Jika kita berpikir bahwa kumbang tersebut kontak/hancur tetapi tidak yakin jika hal ini terjadi (misalnya saat tidur), maka kita perlu segera mandi dan mencuci seprai dan pakaian. Matikan lampu neon atau beralih ke lampu pijar. Menjaga pintu dan jendela tertutup. Periksa sebelum tidur barangkali ada kumbang (terutama pada dinding dan plafon area sekitar lampu). Jika kita melihat ada kumbang, bunuh kumbang tersebut.

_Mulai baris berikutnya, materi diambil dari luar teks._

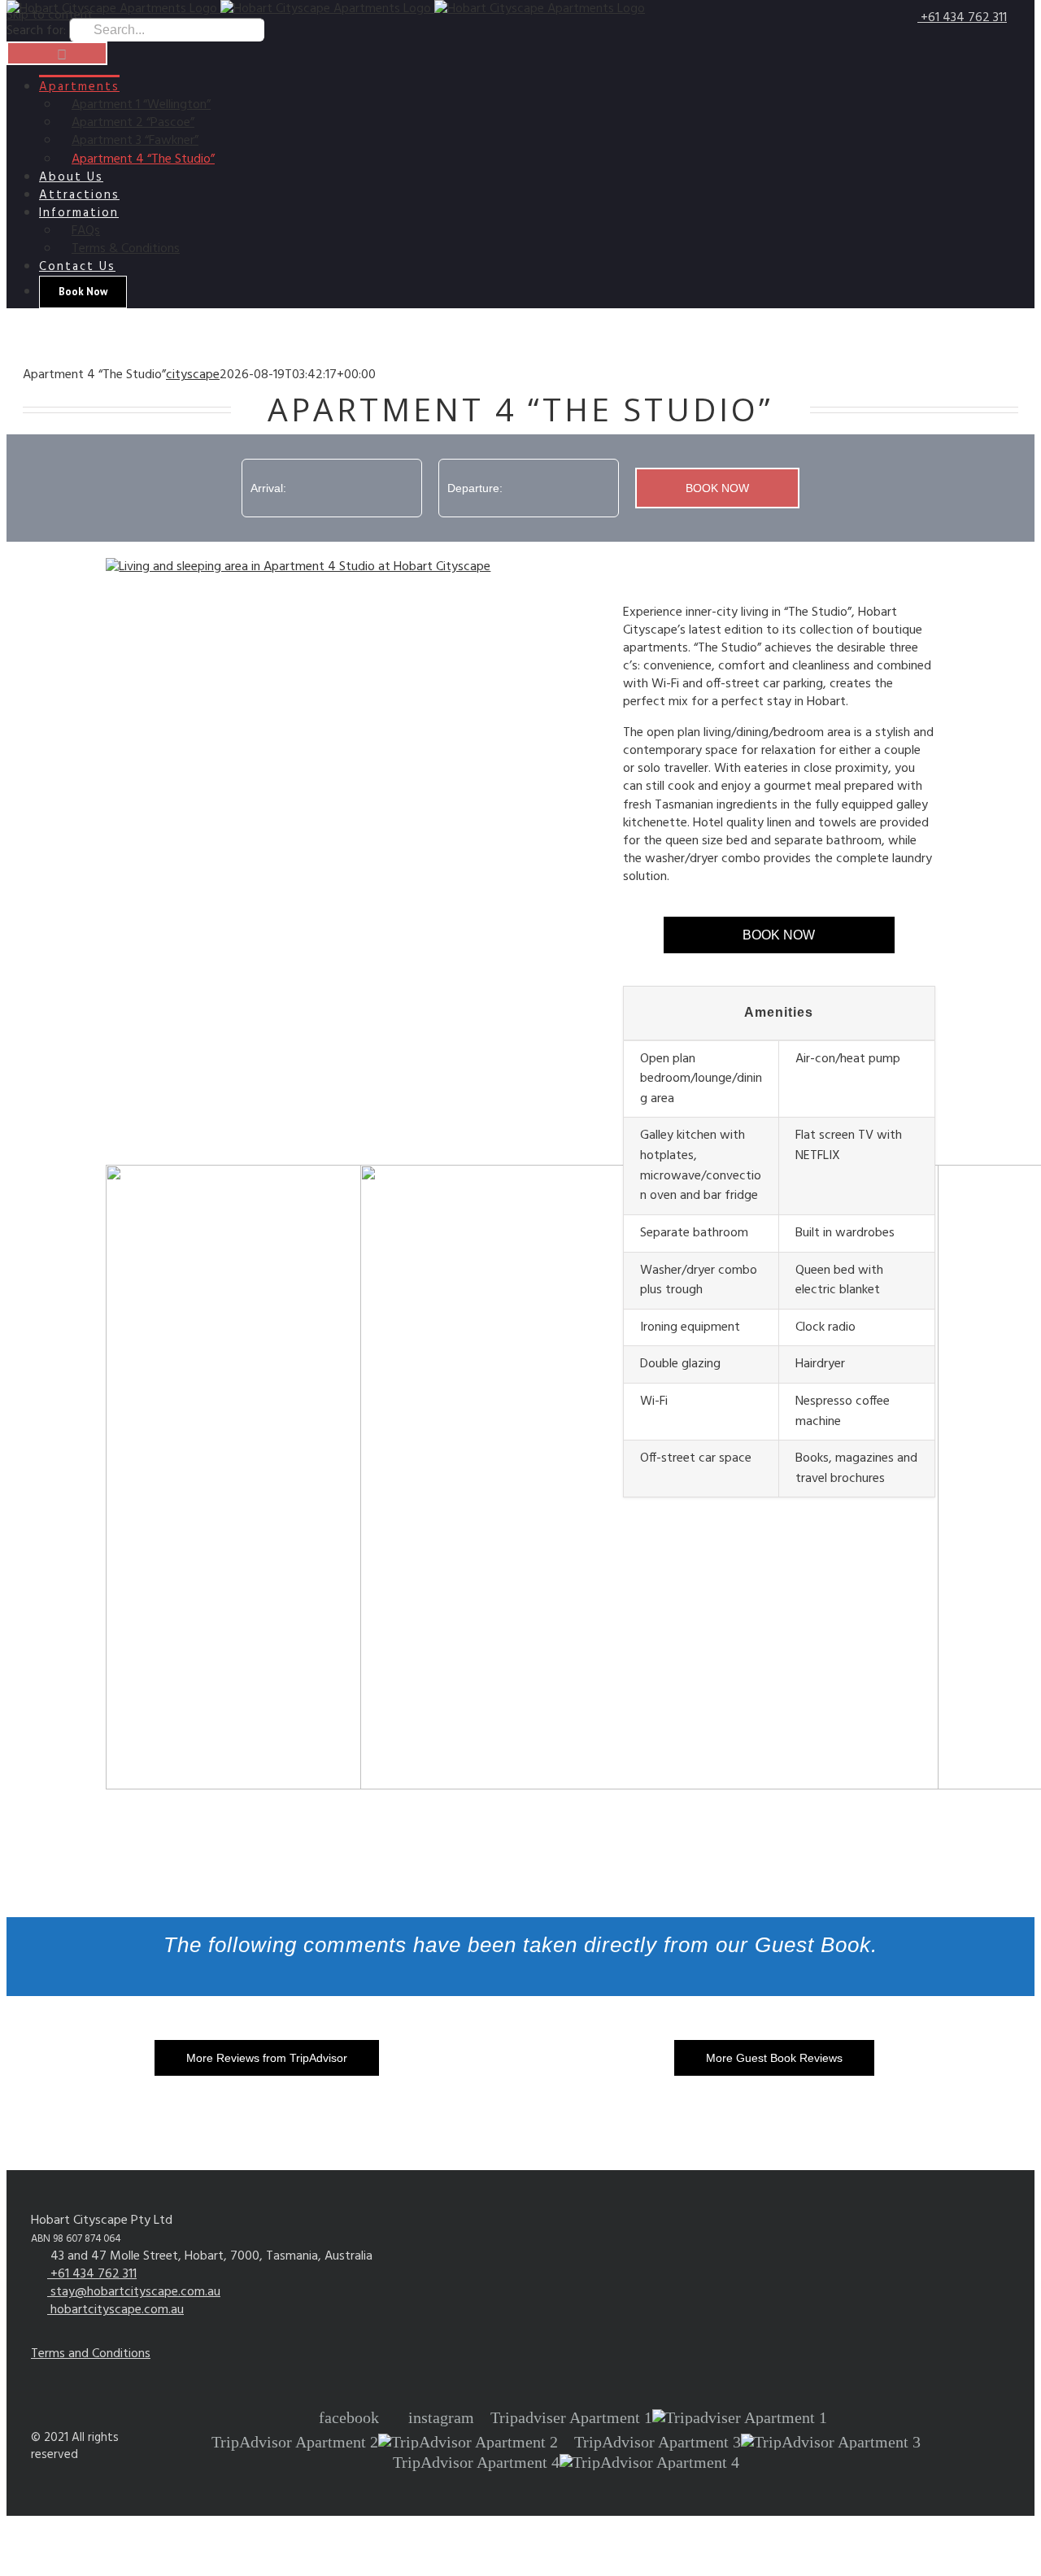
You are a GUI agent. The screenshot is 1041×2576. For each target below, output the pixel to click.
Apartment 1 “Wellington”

Alat untuk membunuh kemudian dimasukkan ke dalam kantong plastik dan buang di tempat sampah.
Sebaiknya menghindari penggencetan kumbang agar racun tidak mengenai kulit, menutup pintu dan menggunakan kasa nyamuk untuk mencegah kumbang ini masuk ke dalam rumah, tidur dengan menggunakan kelambu, memasang jaring pelindung di lampu untuk mencegah kumbang jatuh ke manusia, menyemprot insektisida, dan membersihkan rumah dari tanaman yang tidak terawat.
I. KOMPLIKASI
Komplikasi yang dapat terjadi, antara lain hiperpigmentasi pasca inflamasi, infeksi sekunder, dermatitis dengan lepuh luas dan ulkus yang membutuhkan rawat inap.
J. PROGNOSIS
Bila bahan iritan yang menjadi penyebab dermatitis tersebut tidak dapat disingkirkan dengan sempurna, maka prognosisnya kurang baik.
DAFTAR PUSTAKA
Direktorat Jenderal Pengendalian Penyakit dan Penyehatan Lingkungan (Ditjen PP dan PL) Kementrian Kesehatan Republik Indonesia. 2012. Panduan Pencegahan dan Pengendalian Kumbang Paederus sp.
Haddad Jr V. “Sign of the kiss” in dermatitis caused by vesicant beetles (Paederus sp. Or “potós”). An Bras Dermatol. 2014;89(6):996-7.
Indonesian Pediatric Society. 2013. Serangga Tomcat Penyebab Paederus Dermatitis Pada Anak.
Saraswati, A. Hubungan antara Musim dengan Kejadian Dermatitis Venenata di RSUD dr. Moewardi Surakarta Periode 2010-2012. 2013. Fakultas Kedokteran Universitas Muhammadiyah Surakarta.
Sularsito SA, Soebaryo RW. Dermatitis Kontak. In: Menaldi SLS, Bramono K, Indriatmi W, editor. Ilmu Penyakit Kulit dan Kelamin. Edisi 7. Jakarta: Badan Penerbit FKUI; 2015. p.158-61.